I am currently a PhD candidate in the Rhetoric, Theory and Culture (RTC) program of the Department of Humanities. My research is situated at the intersection of discourse studies, technical communication and rhetoric of health and medicine. In my dissertation, I examine the discourses surrounding the adoption and implementation of ICT-driven health technologies (such as medical apps and electronic health records) with Nigeria as a case study while I draw broader implications for other low- and middle-income countries and contexts.

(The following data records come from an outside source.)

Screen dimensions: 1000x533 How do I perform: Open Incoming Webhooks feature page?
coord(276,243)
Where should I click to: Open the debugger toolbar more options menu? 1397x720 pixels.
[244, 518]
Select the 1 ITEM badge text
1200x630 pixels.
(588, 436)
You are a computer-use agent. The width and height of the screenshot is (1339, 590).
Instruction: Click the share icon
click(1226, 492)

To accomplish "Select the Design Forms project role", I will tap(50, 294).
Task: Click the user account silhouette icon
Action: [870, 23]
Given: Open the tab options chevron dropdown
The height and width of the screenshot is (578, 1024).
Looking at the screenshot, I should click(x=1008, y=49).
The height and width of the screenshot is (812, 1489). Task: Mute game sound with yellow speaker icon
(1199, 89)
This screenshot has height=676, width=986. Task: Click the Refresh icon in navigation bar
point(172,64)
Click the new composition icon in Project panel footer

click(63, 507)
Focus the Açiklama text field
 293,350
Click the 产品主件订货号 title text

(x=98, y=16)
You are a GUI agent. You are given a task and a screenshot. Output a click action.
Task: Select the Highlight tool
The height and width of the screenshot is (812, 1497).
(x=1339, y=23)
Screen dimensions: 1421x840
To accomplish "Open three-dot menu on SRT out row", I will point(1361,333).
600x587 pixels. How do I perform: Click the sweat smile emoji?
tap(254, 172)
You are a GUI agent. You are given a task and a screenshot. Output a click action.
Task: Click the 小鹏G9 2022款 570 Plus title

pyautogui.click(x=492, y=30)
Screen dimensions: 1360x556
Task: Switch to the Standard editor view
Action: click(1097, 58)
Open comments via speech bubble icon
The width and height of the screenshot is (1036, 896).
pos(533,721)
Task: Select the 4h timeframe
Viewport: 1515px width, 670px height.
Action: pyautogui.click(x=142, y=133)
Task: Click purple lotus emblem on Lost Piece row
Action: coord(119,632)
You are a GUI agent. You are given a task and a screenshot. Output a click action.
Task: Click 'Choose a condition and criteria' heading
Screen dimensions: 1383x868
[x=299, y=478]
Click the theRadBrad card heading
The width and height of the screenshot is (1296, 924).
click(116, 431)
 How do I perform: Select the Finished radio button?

My research contributes to understandings of health disparities as intersectional and layered between multiple socio-economic, political, cultural, and geo-locational contexts. I argue for a bottom-up approach to the development of ICT-driven health systems that thinks from the lives of situated users in LMICs instead of duplicating models which may not serve the communities for which they are designed in the long term. This research also contributes to understandings of technological models developing from Global South contexts and how these models might contribute to the development of health technologies for social justice work in healthcare systems in the Global North.
I am immensely grateful to the Graduate School and The Graduate Dean Awards Advisory Panel for granting me the finishing fellowship. This award will enable me to focus on completing my dissertation as scheduled. I am also grateful to my co-advisors, Dr. Marika Seigel and Dr. Victoria Bergvall, and my committee member, Dr. Diane shoos for their support and mentorship.